Banro resumes operations at Namoya after militia violence prompted halt

Work at Namoya mine in 2015. (Image courtesy of Banro.)

Canadian gold miner Banro Corporation (TSX:BAA) (NYSE MKT:BAA) has resumed operations at its Namoya gold mine in eastern Democratic Republic of Congo, following a preventive evacuation earlier this week.

The measure was taken Monday, after 23 trucks belonging to a contractor of the mine were caught in crossfire between soldiers and a local self-defence militia near the town of Lulimba.

While the kidnapped drivers have been released it’s still uncertain where they are and what happened to their trucks.

While the kidnapped drivers have been released it’s still uncertain where they are and what happened to their trucks. According to the government, the released workers remain stranded because their captors freed them on condition that they leave their vehicles, money, and other belongings behind, Anadolu Agency reported.

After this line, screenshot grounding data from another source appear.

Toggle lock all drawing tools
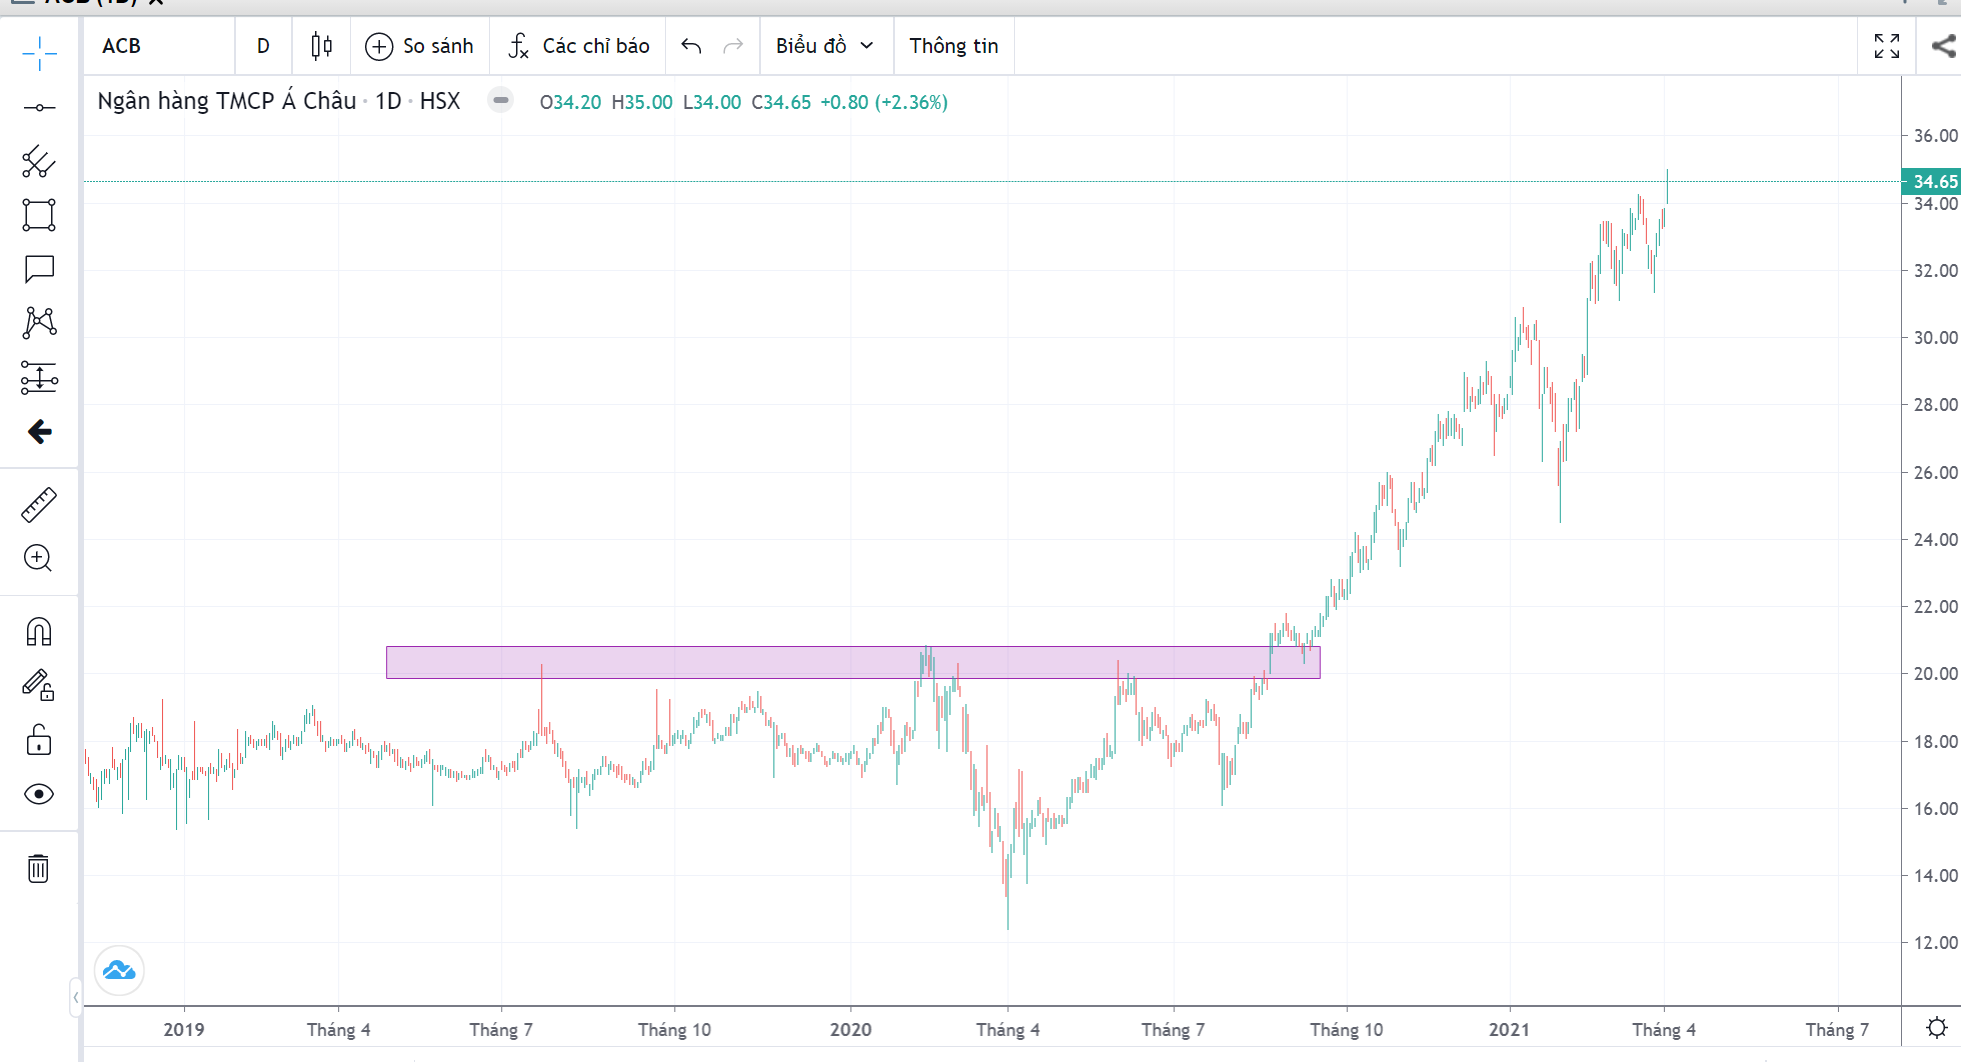This screenshot has width=1961, height=1062. point(39,740)
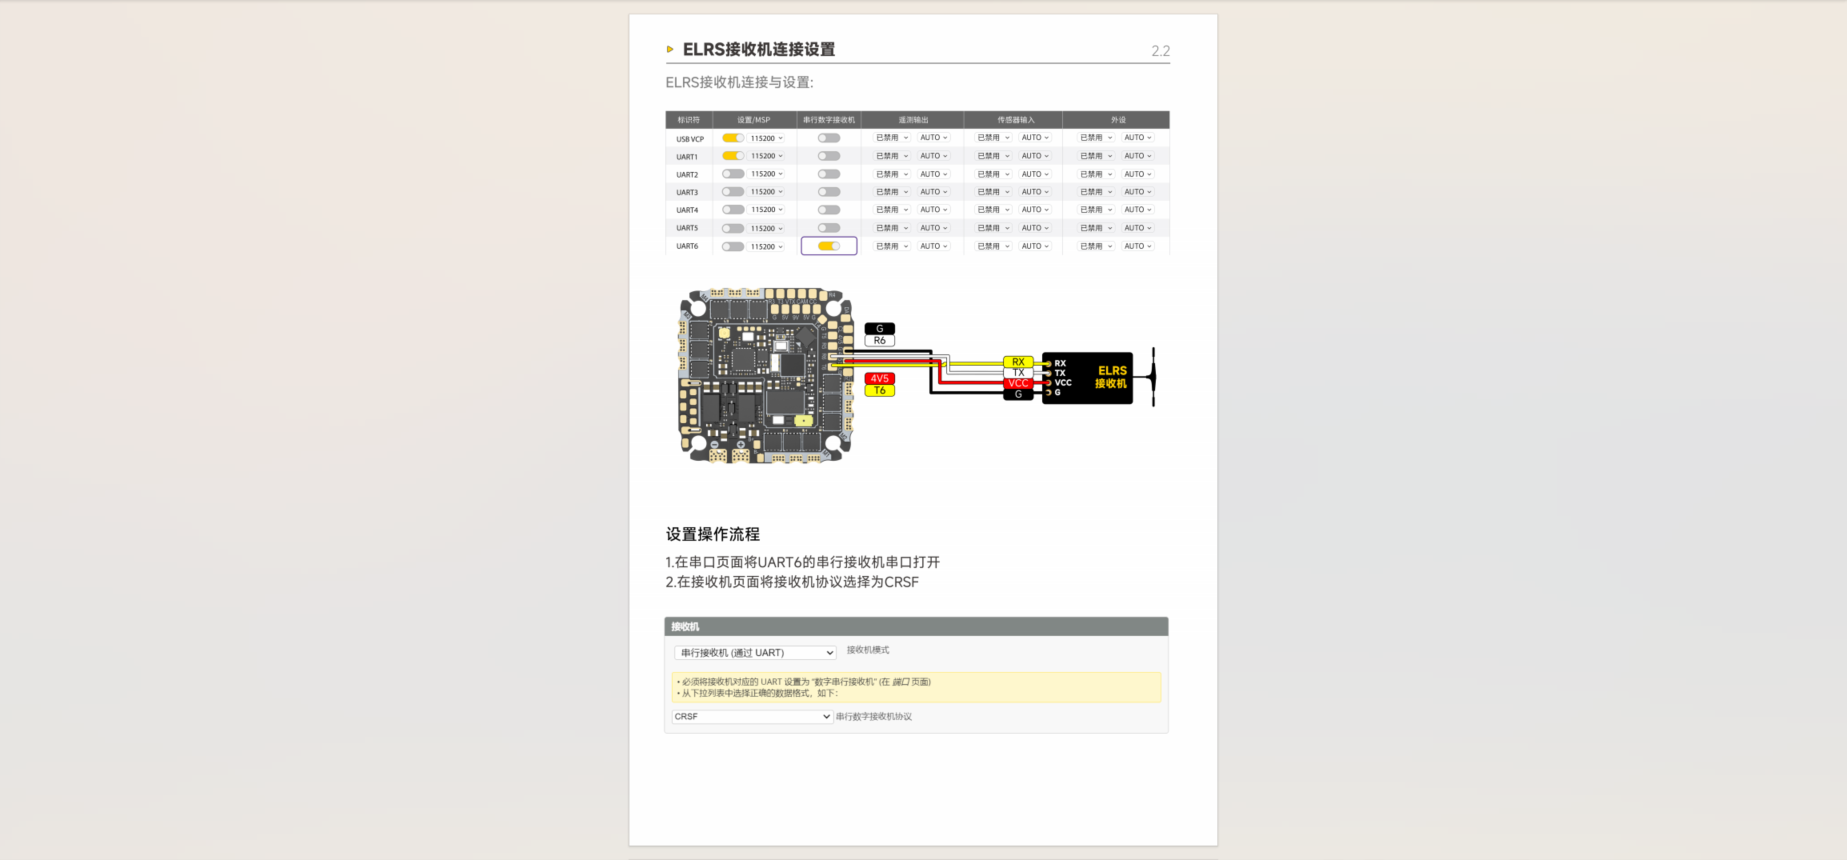Click the yellow UART notice box

(x=916, y=687)
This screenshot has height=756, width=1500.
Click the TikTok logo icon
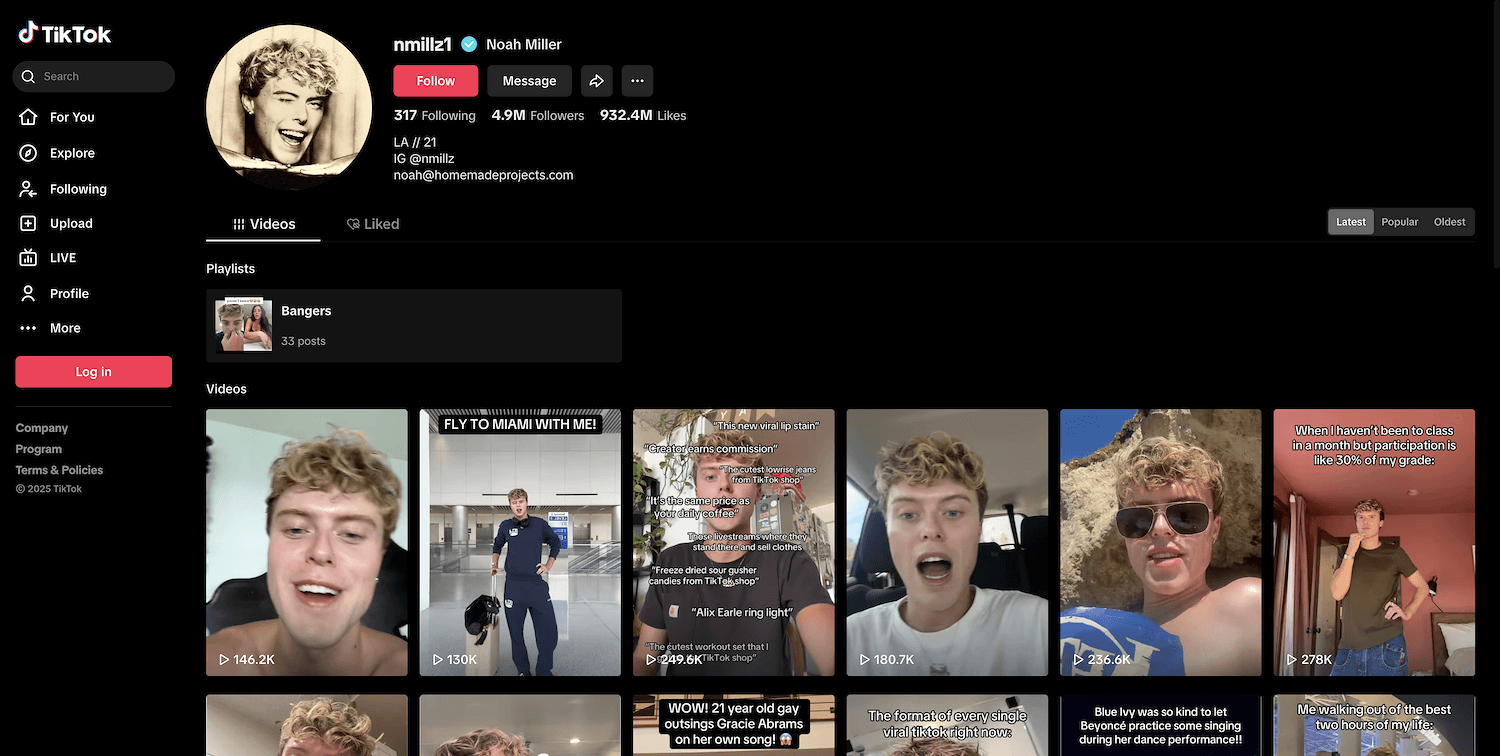click(x=28, y=33)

This week’s incident was the latest in a string of direct and indirect violent acts against Banro’s operations in eastern Congo.

In February an armed attack on the Twanziga gold mine, another Banro property, left four dead, including three policemen.

Only a month later, five workers including a French national, three Congolese men and a Tanzanian worker were kidnapped from Banro’s Namoya mine. And while the Tanzanian hostage was released shortly after, the other four remained captive until late May.

Banro operates in a particularly violent area of the Congo, were militia groups are still active despite a peace deal with internal rebel groups signed in 2002 and the official end in 2003 to a regional war that killed five million people.

Those groups have repeatedly complain against Banro for what they consider displacement and a lack of jobs for area workers, particularly those miners that who had been working on the are before the company started operating there.

On a separate statement, Banro said Friday it has appointed Rory Taylor as new Chief Financial Officer. The executive, with over 18 years of international experience, replaces Michael Li, who served as interim CFO while the company was looking for a new one.